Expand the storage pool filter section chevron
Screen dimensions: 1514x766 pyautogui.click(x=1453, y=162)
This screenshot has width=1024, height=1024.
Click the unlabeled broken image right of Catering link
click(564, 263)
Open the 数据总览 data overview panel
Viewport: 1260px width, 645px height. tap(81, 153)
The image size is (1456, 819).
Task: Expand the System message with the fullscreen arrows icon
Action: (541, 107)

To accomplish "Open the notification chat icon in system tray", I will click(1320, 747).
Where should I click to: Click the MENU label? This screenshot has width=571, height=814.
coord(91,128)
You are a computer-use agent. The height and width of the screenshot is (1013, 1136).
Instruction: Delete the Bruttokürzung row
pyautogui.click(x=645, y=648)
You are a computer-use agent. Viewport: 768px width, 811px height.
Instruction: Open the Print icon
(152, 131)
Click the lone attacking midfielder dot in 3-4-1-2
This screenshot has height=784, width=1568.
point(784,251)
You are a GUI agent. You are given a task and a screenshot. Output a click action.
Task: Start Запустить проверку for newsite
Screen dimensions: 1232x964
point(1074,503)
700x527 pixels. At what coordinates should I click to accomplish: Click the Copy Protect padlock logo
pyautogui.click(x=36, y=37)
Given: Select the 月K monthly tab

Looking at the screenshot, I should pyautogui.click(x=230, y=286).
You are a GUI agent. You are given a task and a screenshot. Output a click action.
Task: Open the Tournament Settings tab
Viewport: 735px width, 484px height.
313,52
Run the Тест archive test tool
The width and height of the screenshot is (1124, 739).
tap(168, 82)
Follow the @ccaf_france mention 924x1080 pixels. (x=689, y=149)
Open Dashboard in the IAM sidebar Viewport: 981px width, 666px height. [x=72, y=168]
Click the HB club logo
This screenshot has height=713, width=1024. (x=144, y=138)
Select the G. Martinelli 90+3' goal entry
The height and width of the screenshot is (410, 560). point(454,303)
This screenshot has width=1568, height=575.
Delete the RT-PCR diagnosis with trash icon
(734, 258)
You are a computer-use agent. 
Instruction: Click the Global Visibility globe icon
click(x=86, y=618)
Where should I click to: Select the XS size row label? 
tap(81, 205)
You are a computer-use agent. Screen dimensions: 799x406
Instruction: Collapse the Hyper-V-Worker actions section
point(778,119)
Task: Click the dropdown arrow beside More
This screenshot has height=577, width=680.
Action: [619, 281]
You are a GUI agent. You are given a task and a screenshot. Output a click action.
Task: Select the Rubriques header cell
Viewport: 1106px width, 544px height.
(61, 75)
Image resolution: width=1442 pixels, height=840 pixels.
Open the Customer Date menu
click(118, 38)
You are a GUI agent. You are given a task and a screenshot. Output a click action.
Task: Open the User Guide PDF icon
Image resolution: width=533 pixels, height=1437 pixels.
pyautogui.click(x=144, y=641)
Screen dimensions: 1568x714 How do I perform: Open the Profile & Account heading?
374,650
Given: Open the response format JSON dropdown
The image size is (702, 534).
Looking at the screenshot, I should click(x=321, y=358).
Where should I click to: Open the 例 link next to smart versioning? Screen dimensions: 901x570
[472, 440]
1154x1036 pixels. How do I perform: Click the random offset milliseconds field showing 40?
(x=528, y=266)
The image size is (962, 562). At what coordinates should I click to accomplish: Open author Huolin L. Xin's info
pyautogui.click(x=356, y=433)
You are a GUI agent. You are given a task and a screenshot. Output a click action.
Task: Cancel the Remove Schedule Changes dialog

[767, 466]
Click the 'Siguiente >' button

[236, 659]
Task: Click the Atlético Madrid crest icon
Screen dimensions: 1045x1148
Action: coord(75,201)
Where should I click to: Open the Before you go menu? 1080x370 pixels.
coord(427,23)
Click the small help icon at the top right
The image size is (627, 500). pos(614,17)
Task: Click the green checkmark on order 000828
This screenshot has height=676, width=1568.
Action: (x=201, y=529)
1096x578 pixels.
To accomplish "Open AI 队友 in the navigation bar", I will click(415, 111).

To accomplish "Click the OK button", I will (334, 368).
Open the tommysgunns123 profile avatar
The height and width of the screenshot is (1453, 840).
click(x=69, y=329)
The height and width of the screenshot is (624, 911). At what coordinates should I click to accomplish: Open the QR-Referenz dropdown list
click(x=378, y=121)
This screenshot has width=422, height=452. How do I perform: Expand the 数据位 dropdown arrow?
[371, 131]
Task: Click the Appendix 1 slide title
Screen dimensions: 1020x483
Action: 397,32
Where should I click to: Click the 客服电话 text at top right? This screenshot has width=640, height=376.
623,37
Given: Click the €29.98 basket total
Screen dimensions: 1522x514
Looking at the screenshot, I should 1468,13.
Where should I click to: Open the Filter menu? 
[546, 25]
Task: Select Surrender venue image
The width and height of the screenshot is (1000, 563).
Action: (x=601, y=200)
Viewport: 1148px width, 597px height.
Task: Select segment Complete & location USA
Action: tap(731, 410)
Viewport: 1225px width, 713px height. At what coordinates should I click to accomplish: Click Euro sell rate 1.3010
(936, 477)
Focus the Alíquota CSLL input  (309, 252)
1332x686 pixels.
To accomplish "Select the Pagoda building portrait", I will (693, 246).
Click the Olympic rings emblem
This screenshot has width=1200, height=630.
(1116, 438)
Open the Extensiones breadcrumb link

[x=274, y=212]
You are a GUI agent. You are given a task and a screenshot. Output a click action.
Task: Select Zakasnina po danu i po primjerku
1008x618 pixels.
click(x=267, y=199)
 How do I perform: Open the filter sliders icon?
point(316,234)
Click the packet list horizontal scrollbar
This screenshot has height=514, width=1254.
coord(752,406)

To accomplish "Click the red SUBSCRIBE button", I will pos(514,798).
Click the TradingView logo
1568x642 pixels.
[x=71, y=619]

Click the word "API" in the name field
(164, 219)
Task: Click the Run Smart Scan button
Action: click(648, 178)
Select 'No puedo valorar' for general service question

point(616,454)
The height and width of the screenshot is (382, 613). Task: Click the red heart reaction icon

Work to complete
Wherever the string "computer" appears in the data above, copy the line it sits in.

Answer space
You are a computer-use agent. The height and width of the screenshot is (1013, 1136).
You are a computer-use agent. Viewport: 768px width, 811px height.
You are a computer-use agent. 
You are a computer-use agent. Screen dimensions: 799x406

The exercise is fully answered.